What largely put paid to the TV deflectors was a combination of satellite TV and digital terrestrial TV.

Re: Dublin Pirate Stations of the early (Nineteen) Twenties

Posted: Mon Jan 19, 2026 7:46 pm
by radionortheast
reverend wrote: Mon Jan 19, 2026 1:55 pm Those who lives on the east coast could usually get the signal direct from the UK, however it required quite a set-up with at least 2 stacked yagis and a reasonably tall mast. I guess in the VHF days it was somewhat easier.
Likelyhood of ghosting or the picture going a funny color, :shock: used to happen quite often on the yorkshire coast, they do still loose their tv even though its freeview now, interesting would of though most txers would of been turned off over in other countries, i'm guessing it might be other txers from further south in the uk, crossing a sea path. I suppose aerials on the east coast of ireland I suspect would of had the same problem.

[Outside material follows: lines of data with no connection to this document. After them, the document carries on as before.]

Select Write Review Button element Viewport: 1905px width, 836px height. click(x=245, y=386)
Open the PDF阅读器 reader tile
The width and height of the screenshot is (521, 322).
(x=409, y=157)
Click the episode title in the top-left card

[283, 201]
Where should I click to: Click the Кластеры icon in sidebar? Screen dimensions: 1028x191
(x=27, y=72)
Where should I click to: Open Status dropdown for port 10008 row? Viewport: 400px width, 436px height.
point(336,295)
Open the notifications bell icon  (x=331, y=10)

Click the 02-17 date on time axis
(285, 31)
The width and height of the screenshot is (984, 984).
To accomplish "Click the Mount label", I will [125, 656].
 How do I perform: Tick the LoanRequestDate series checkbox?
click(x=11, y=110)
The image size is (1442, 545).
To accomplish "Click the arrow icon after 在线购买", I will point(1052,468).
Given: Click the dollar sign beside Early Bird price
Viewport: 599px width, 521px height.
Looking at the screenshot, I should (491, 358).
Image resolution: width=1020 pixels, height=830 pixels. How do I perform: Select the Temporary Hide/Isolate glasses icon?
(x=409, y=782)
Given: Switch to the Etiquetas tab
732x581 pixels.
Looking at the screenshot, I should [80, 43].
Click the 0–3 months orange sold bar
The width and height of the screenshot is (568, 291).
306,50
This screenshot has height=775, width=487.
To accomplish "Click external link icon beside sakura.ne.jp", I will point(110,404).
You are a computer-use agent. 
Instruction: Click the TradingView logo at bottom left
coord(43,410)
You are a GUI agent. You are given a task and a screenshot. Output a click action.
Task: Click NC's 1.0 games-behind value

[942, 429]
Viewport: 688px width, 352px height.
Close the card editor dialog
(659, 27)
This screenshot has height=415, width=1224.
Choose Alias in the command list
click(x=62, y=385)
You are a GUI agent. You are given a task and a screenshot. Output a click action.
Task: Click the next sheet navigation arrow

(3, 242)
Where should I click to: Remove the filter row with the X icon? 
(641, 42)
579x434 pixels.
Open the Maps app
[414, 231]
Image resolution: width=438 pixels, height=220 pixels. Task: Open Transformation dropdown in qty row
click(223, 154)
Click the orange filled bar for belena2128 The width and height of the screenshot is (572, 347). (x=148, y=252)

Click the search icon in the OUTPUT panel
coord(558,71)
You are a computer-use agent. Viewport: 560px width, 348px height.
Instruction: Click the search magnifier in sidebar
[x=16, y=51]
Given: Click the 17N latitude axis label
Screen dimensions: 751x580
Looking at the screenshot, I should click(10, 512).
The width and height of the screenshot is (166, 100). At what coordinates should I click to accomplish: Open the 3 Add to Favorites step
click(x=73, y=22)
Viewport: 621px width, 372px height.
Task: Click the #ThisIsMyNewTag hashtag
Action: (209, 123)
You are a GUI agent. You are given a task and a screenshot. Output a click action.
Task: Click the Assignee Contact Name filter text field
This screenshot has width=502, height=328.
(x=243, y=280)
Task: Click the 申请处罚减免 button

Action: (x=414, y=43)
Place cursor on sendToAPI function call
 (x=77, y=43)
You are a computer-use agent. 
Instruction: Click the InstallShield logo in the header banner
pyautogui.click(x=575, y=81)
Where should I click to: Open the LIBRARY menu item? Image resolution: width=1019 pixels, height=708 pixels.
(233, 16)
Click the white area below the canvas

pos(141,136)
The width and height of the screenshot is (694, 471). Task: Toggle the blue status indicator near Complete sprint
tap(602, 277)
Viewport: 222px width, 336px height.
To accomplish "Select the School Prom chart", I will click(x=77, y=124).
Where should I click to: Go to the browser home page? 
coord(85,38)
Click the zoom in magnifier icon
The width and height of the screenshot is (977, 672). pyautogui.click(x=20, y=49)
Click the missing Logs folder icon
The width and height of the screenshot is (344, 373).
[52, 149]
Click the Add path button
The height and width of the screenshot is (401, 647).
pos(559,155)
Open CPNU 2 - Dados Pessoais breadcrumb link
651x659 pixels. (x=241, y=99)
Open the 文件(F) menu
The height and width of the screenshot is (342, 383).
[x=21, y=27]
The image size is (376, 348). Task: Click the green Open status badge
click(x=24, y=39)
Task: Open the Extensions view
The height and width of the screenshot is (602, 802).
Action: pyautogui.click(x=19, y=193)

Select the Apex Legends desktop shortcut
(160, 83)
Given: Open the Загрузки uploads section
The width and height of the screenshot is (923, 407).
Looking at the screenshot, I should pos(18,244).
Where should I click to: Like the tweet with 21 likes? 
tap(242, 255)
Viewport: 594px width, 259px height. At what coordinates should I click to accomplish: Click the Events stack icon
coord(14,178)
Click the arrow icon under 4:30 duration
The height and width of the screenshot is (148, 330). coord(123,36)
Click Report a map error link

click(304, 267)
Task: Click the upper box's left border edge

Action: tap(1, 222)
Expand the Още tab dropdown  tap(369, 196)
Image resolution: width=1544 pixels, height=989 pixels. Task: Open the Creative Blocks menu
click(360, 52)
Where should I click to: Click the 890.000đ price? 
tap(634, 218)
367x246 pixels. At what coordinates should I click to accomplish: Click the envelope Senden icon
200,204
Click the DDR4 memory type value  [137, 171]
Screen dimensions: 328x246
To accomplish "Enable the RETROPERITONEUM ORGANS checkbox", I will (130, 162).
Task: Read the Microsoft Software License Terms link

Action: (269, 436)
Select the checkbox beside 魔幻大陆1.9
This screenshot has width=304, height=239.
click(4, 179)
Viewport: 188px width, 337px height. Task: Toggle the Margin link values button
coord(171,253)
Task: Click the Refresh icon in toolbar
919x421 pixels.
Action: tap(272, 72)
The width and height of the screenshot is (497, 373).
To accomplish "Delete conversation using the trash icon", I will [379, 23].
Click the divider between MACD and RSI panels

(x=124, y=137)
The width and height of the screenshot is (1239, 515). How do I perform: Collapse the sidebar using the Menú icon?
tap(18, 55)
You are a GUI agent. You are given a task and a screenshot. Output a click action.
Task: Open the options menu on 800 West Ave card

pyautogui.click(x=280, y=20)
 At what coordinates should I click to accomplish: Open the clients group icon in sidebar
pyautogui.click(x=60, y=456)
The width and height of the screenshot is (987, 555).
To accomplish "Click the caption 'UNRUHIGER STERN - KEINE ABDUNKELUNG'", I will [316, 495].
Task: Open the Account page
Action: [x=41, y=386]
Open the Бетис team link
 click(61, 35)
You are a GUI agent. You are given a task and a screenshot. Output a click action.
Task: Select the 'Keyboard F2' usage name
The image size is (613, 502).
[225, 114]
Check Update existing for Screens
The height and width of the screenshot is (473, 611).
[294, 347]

Re: Dublin Pirate Stations of the early (Nineteen) Twenties

Posted: Tue Jan 20, 2026 4:52 am
by yellowbeard
I am 7 miles south of Dublin and an auld fella. When I was growing up every house had a 4 elelment band I and an 8 element band III Yagi on a 20 foot pole pointed at the Divis transmitter near Belfast. You could also get a fuzzy 405 line HTV on band I from St. Hillary. RTE from three rock would come in on a wet bit of string, so you didn't need a separate aerial for that.